Critique du volume manga
Publiée le Vendredi, 29 Août 2025
Un nouveau manga de fantasy débarque dans le catalogue des éditions Komikku en cette fin août: Le Royaumes d'Orcsen. Le mangaka Takeshi Nogami, dont la carrière dure au Japon depuis plus de vingt ans mais que nous ne connaissions jusque-là en France que pour sa participation à une anthologie collective de Lycoris Recoil, adapte ici un light novel inédit en France, écrit depuis 2021 par Kyouichirou Tarumi et illustré par Thores Shibamoto. Cette adaptation manga compte quatre volumes au Japon à l'heure où ces lignes sont écrites, et suit son cours là-bas depuis 2024 sur la plateforme Comic Nova des éditions Hifumi Shobo sous le titre (retenez votre souffle) "Orcsen ôkokushi: Yaban na ôku no kuni wa, ikanishite heiwa na elf no kuni wo yakiharau ni itatta ka" (un titre à rallonge que l'on peut traduire en "L'histoire du Royaume d'Orksen : Comment la nation barbare des orcs en est venue à brûler la paisible nation elfique" ).

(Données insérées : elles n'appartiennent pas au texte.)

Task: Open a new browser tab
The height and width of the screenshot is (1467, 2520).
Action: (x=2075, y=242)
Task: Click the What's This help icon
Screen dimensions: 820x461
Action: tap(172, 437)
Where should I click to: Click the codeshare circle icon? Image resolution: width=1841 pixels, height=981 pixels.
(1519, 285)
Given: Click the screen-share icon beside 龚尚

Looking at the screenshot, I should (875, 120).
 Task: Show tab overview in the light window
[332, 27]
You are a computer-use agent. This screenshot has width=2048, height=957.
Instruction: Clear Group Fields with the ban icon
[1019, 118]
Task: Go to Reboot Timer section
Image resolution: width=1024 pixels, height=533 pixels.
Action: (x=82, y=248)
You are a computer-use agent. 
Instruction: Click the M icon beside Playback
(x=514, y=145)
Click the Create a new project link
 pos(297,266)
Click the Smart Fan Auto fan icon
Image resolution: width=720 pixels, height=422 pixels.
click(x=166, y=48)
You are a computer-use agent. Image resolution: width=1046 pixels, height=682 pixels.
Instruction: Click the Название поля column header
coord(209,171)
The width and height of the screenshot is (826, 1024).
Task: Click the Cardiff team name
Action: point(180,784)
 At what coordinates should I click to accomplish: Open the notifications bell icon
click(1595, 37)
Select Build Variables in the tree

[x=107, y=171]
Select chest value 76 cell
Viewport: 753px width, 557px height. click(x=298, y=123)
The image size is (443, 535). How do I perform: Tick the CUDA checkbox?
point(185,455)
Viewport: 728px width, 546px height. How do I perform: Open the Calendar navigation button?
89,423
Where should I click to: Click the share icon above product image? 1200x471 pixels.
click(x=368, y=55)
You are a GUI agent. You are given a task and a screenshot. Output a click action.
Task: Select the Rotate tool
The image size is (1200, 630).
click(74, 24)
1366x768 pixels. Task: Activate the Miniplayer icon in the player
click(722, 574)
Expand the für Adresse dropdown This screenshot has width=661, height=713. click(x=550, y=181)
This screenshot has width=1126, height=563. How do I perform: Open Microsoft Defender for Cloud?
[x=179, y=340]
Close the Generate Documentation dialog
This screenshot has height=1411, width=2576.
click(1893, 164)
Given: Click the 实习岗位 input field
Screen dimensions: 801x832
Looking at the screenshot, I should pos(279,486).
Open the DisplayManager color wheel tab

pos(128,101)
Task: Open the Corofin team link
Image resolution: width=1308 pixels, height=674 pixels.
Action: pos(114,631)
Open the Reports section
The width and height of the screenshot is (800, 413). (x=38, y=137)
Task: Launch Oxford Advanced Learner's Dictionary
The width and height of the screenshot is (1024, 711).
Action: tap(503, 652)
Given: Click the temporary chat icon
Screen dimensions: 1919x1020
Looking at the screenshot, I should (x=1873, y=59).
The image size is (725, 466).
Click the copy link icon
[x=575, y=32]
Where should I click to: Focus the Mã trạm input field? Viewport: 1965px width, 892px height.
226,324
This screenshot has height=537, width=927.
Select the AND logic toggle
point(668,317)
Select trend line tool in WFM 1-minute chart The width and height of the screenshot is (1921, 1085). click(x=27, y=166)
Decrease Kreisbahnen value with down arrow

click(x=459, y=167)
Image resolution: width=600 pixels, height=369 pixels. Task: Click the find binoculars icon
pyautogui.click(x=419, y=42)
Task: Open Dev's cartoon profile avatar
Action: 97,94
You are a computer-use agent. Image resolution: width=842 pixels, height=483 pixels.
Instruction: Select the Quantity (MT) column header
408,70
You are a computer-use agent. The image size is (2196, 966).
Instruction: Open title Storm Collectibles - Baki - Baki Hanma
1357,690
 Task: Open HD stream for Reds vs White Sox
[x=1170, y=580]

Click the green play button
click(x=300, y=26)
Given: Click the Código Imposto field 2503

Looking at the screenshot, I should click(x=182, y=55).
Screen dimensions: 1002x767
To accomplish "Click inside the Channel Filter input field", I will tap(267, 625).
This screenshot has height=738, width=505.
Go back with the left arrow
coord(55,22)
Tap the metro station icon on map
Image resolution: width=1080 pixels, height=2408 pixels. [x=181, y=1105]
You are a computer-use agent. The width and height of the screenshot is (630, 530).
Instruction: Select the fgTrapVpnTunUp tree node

Tout commence ici par ce qui est un horrible nettoyage ethnique au sein d'Elfind, nation elfique qui n'est donc pas si paisible que ça, dès lors que les 70000 elfes de la nuit, qui vivaient tranquillement en tribu, commencent à être massacrés par les elfes du jour. Parvenant à se sortir vivante de cette purge avec quelques-unes de ses semblables, la matriarche des elfes de la nuit Dinéluth Andariel, à bout de forces, se retrouve secourue par des orcs, tout comme ses compagnes de mésaventure. Au sein du royaume orc d'Orcsen qu'elles avaient combattu plus d'un siècle auparavant, les elfes de la nuit rescapées craignent déjà le pire, tant la réputation des orcs est terrible: répugnants, vicieux, incivilisés, guidés par leur appétit sexuel, capables de cannibalisme... mais la rencontre de Dinéluth avec Gustave Falkenhayn, le roi d'Orcsen, risque bien de la décontenancer totalement, en bien. Elle découvre un individu gentil, bon, à tel point que quand elle le supplie de l'aider à sauver son peuple à Elfind quitte à ce qu'en contrepartie elle devienne son esclave, Gustave accepte d'exfiltrer les elfes de la nuit ayant survécu, mais en proposant tout autre chose à notre héroïnes: qu'elle et son peuple s'installent en sûreté dans son royaume, qui accueille déjà toutes sortes d'espèces.
Au-delà de la part de fantasy brutale où la guerre est susceptible d'éclater à tout moment, ce premier volume voit surtout les auteurs poser avec efficacité et curiosité les bases de leur univers, à travers les yeux de Dinéluth qui, en même temps que ses compagnes, va découvrir un royaume d'Orcsen à des années-lumière de ce qu'elles imaginaient, loin des souvenirs de la guerre entre elfes et barbares orcs qui eut lieu 120 ans auparavant. Entre une capitale accueillante, une civilisation avancée même en matière d'agronomie, ou encore un sens de l'accueil pour tous les peuples qui le souhaitent si bien qu'il y a un côté très cosmopolite (orcs et elfes bien sûr, mais aussi kobolds, nains, loups géants...), les elfes de la nuit ont de quoi se réjouir, et Dinéluth a sans cesse l'occasion d'être admirative face à un roi bienveillant, ayant fait les bons choix pour développer son pays, ne semblant avoir aucune arrière-pensée vicieuse (il ne profite aucunement de sa condition de roi pour abuser de ses pouvoirs), étant aussi un fin stratège... et cela, même si elle pourra aussi observer avec amusement ses petits défauts comme son insouciance ou son grand appétit. A vrai dire, Gustave est si radicalement différent de l'image habituelle des orcs que notre héroïne en vient même à se demander s'il en est réellement un, et c'est là une piste qui pourrait gagner en intérêt sur la longueur.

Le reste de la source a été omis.